L'Iran va imposer des frais de service aux navires transitant par le détroit d'Ormuz, avec un traitement « spécial » pour les pays amis
L'ambassadeur d'Iran à Pékin a annoncé son intention de facturer des frais de service aux navires traversant le détroit d'Ormuz, avec des conditions préférentielles pour les pays qui ont soutenu Téhéran lors du récent conflit. Cette mesure, rejetée par Washington, intervient alors que les négociations pour un accord de paix permanent se poursuivent.
L'ambassadeur d'Iran à Pékin, Abdolreza Rahmani Fazli, a annoncé samedi que le pays imposera des frais de service aux navires transitant par le détroit d'Ormuz, tout en offrant des conditions préférentielles aux nations qui ont soutenu Téhéran pendant le récent conflit. Ce plan, dévoilé au Forum mondial pour la paix, a été immédiatement rejeté par Washington, ajoutant une nouvelle couche d'incertitude aux négociations de paix en cours.
L'annonce
Prenant la parole au forum, Fazli a déclaré que l'Iran considère le détroit comme faisant partie de ses eaux territoriales et qu'il « imposera certainement des frais de service ». Il a rejeté le terme de « péage », qualifiant ces frais de couverture des garanties de sécurité, de la supervision du transit et de l'atténuation des conséquences environnementales du trafic maritime dense.

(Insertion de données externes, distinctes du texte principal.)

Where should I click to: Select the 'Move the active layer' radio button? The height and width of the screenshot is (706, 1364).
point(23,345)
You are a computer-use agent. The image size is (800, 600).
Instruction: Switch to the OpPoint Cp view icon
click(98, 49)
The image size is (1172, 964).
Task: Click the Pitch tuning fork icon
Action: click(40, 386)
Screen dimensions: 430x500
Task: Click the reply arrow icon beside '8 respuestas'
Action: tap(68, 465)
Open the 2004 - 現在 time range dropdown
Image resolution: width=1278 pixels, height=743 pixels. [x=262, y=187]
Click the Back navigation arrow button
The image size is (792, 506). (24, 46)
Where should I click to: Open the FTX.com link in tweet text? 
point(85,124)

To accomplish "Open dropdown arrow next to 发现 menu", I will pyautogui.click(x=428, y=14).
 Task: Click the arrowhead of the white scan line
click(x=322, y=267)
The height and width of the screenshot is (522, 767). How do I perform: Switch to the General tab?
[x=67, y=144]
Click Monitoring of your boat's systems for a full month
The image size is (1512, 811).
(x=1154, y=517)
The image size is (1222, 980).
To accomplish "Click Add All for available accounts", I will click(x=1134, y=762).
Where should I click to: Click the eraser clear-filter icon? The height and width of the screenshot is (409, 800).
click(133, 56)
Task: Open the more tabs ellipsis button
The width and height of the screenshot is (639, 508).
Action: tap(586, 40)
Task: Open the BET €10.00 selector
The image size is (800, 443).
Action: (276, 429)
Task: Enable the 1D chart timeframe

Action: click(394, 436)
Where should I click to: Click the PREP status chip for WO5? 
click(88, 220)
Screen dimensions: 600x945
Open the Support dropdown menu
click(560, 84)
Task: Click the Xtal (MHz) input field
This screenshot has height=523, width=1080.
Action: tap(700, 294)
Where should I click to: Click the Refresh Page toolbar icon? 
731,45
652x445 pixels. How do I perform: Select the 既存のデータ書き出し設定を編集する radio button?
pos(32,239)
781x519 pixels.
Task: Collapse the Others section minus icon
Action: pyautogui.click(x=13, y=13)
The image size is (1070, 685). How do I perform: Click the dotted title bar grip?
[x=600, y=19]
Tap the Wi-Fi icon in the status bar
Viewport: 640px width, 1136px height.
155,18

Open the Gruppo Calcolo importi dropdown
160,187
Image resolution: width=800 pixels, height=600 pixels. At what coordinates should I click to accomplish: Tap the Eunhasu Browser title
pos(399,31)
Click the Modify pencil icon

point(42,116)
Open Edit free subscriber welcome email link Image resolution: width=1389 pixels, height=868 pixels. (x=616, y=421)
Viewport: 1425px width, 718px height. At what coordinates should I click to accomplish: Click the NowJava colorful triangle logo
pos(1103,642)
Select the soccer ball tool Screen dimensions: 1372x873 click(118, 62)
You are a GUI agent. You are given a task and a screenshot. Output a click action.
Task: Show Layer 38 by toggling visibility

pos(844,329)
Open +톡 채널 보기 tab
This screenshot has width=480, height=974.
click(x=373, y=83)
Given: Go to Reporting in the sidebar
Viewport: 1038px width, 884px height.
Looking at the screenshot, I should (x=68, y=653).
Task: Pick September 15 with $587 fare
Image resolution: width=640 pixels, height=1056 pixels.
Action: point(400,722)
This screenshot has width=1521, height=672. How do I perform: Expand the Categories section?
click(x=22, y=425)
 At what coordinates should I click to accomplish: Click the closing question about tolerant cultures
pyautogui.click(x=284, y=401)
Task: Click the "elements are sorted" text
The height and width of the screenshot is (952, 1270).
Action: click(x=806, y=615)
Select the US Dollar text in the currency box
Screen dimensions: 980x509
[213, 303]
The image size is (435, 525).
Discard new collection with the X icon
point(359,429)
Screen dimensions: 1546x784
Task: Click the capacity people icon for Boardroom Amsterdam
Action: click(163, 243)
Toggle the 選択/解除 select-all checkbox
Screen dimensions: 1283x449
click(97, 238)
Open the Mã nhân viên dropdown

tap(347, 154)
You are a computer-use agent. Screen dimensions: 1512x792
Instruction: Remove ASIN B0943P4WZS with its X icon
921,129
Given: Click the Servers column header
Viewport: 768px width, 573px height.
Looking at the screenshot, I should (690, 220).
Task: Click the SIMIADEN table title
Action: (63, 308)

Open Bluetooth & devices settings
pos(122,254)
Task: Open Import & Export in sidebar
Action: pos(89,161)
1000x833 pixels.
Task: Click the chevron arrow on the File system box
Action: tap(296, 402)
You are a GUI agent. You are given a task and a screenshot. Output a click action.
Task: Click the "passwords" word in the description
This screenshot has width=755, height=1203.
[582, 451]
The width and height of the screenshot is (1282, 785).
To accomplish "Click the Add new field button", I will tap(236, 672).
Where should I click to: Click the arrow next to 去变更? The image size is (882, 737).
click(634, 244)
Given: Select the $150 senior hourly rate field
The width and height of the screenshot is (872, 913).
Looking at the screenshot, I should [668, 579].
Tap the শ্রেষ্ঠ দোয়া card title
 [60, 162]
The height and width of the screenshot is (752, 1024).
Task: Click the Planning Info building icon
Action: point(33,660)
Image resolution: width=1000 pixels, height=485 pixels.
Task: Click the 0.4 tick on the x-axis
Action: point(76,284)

Ces nouvelles dispositions concerneront la garantie de la sécurité du transit par le détroit d'Ormuz, la supervision du passage des navires... ainsi que la prise en compte des conséquences environnementales du nombre massif de bateaux.
L'ambassadeur a ajouté que les pays qui « se sont tenus à nos côtés dans les moments difficiles » bénéficieraient d'un traitement spécial, sans préciser lesquels.
Nous accorderons certainement un traitement spécial aux pays qui se sont montrés amis et qui se sont particulièrement tenus à nos côtés dans les moments difficiles.
Du blocus aux négociations
Le détroit d'Ormuz, un goulet d'étranglement pour environ un cinquième du pétrole et du gaz naturel mondiaux, a été largement bloqué après les frappes américano-israéliennes sur l'Iran le 28 février. Le blocus a fait monter en flèche les prix de l'énergie. Un accord-cadre signé le 17 juin a levé le blocus et permis aux navires commerciaux de passer sans frais pendant 60 jours, mais l'arrangement a laissé les règles post-période non définies.
- Frappes américano-israéliennes sur l'Iran ; début du blocus du détroit d'Ormuz
- Signature de l'accord-cadre ; levée du blocus, début d'une période de transit gratuit de 60 jours
- L'Iran annonce des frais de service et un traitement spécial pour les pays amis
- Expiration de la période de transit gratuit de 60 jours ; avenir incertain
Les négociations pour un règlement permanent sont toujours en cours. L'accord initial a été négocié avec la médiation d'Oman, et Fazli a confirmé que l'Iran travaille désormais « en collaboration et en coopération » avec Oman sur les nouvelles modalités de transit.
L'opposition de Washington
Les États-Unis ont rejeté l'idée de frais imposés par l'Iran. La période de transit gratuit de 60 jours prévue par l'accord-cadre expire à la mi-août, et les deux parties ne se sont pas mises d'accord sur ce qui suivra. La proposition de frais signale l'intention de l'Iran de tirer parti de sa position géographique alors que les pourparlers se poursuivent.
Les enjeux
En temps de paix, le détroit transporte un cinquième du pétrole et du gaz mondiaux. Toute perturbation ou nouvelle structure de coûts pourrait affecter les marchés mondiaux de l'énergie. Le blocus précédent a démontré la vulnérabilité du détroit, et la perspective de frais permanents ajoute un coût à long terme pour les transporteurs.